これでもヨウの舎弟をしているから、それなりに成長はしていると思う。
それこそ前のように不良を見るだけで度肝を抜かれる、ということは少なくなった。少しだけ怖いな、嫌だな、と思うことはあれど露骨にビビることはない。
経験上、地元を牛耳っていた五十嵐や、未だに俺をいじめてくるヨウの宿敵・日賀野大和の方が数百倍怖いことを知っている。
仮に柄の悪い兄ちゃんと喧嘩するってなったら、抵抗もあるし、内心すっごく泣くと思うけど、ビビる回数はあの頃よりも少なくなっていると思う。
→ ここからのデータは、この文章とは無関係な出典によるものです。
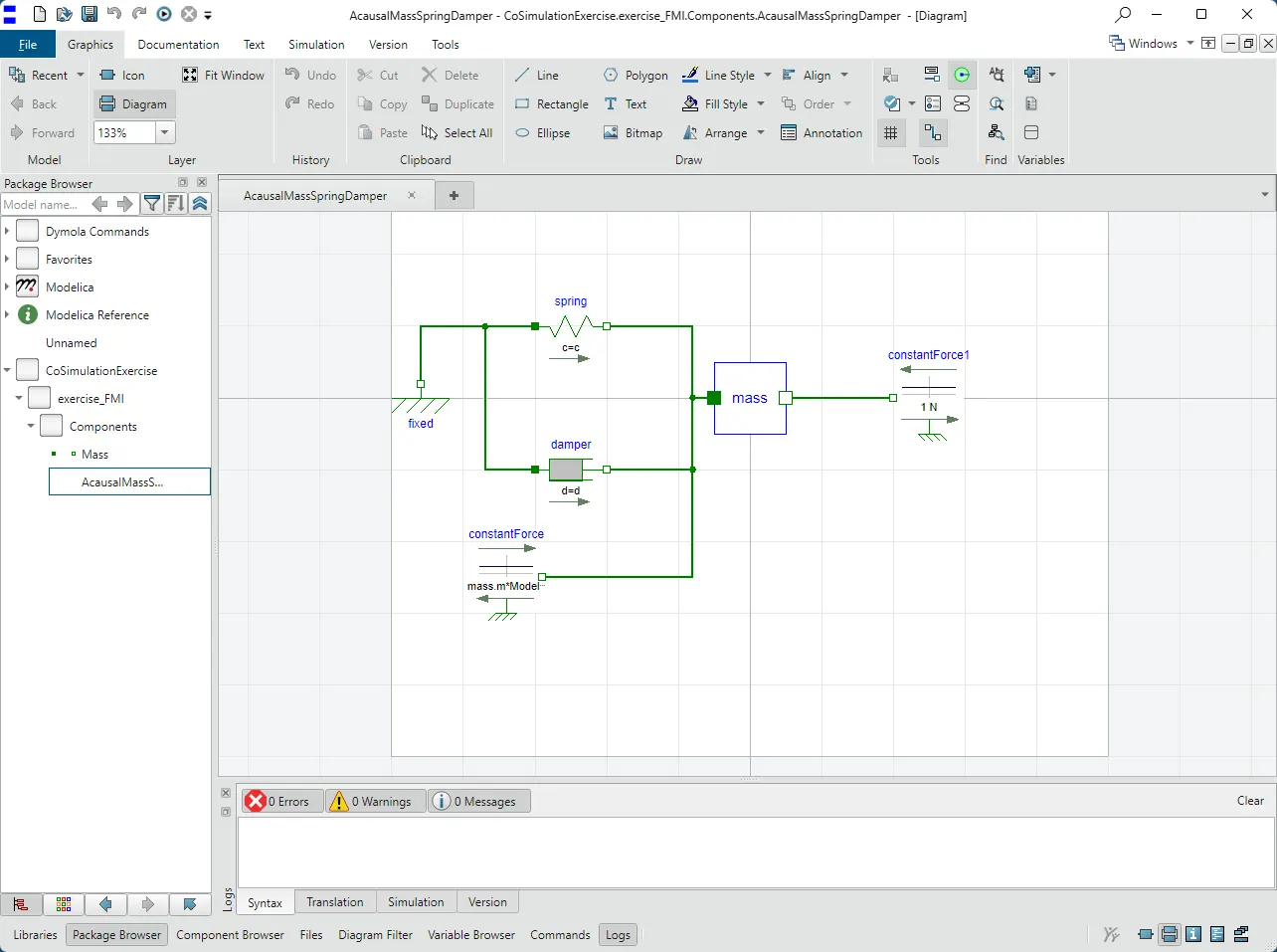The width and height of the screenshot is (1277, 952).
Task: Clear the log messages
Action: coord(1250,801)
こんなんでビビっていたら、ヨウの舎弟なんて務まらないしな……。
最初の頃なんて毎度のようにビビって寿命が縮みまくっていたと思うから、たぶん現在の俺の寿命はマイナスだと思うね! 責任取れよヨウ!
(さてと、これからどうしようかねえ)
コーラを飲みながら考える。
とりあえず山田と名乗って、矢島たちのパシリになったものの、俺はどうやって田山圭太を演じればいいのか。阿呆だけど、俺はいま真剣に悩んでいる。田山圭太ってどうやって演じればいいのよ。俺は俺がわかんねえ! いつも俺ってどんなかんじ? こんなかんじ? 内心はノリツッコミうるせえ? そら俺しか分からん。ああもう、難しいな田山圭太を演じる田山圭太って!
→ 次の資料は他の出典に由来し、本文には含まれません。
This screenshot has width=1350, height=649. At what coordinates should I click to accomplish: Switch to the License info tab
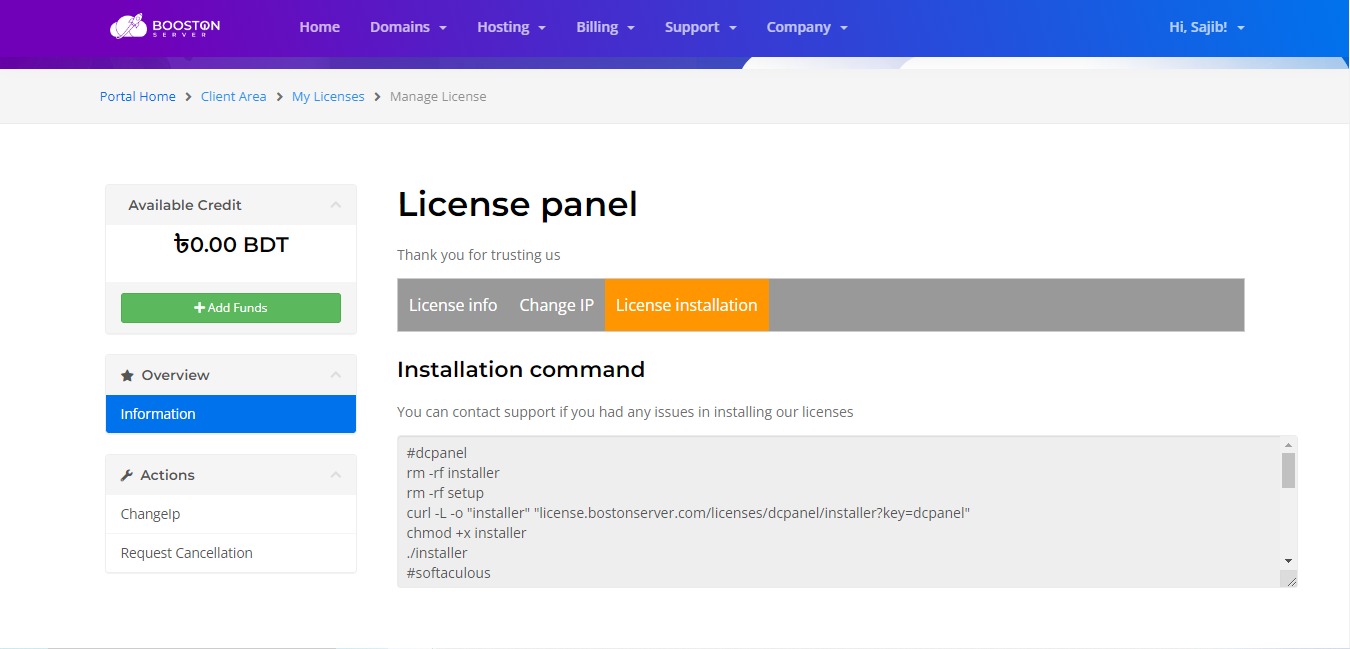click(x=453, y=305)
隙を見て逃げ出すことができるのが一番だろうけど、逃げるからにはそれなりの収穫もほしい。
(収穫ないと何にもしていない俺は停学処分。ヨウやワタルさんも疑われたままになっちまう。それは嫌だし、なにより)
野放しにしておくと、田山偽者さんが暴走するかもしれないもんな。
一番知りたいのは田山偽者さんの目的だけど……。
「おい山田。呑気にコーラを飲んでいる場合じゃないぞ。今から恐喝しに行くんだからな」
「そうだ山田。あんちゃんのために、恐喝をちゃんと成功させろよ」
ばか、危うくコーラを噴き出しそうになっただろう!
こんな真っ昼間からコンビニの前で恐喝しに行くなんて……お前らさ。「ちょっとカラオケに行こうぜ」みたいなノリでいうんじゃない。全然良いことじゃないんだからな!
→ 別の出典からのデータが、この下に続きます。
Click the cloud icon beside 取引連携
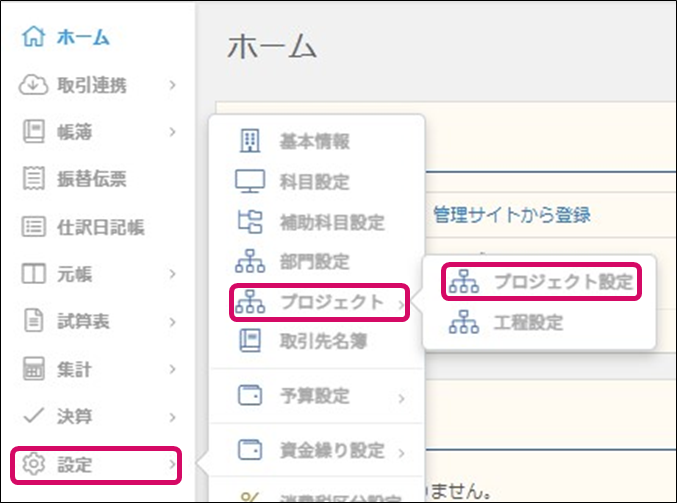The image size is (677, 503). click(x=31, y=85)
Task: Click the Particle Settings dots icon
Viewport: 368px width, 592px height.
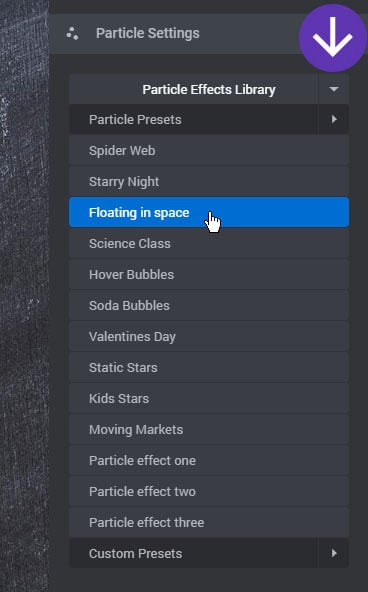Action: point(72,34)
川瀬と谷を交互に見やり、矢島に正気ですか、の意味合いを込めて視線を投げる。
すると彼奴は大真面目に恐喝しに行く、と言い切った。
「荒川を完膚なきまでに叩き潰す。そのためにはまず“足”を封じる必要がある。荒川の強みとも言われている“足”を封じてしまえば、あいつの弱点も多くなるはずだ。パシ、お前は荒川の噂を聞いたことがあるか?」
パシ……。
それってもしかしなくとも俺のことですかね?
まさかパシリのパシ、みたいなノリで付けました? べつにいいけどさ。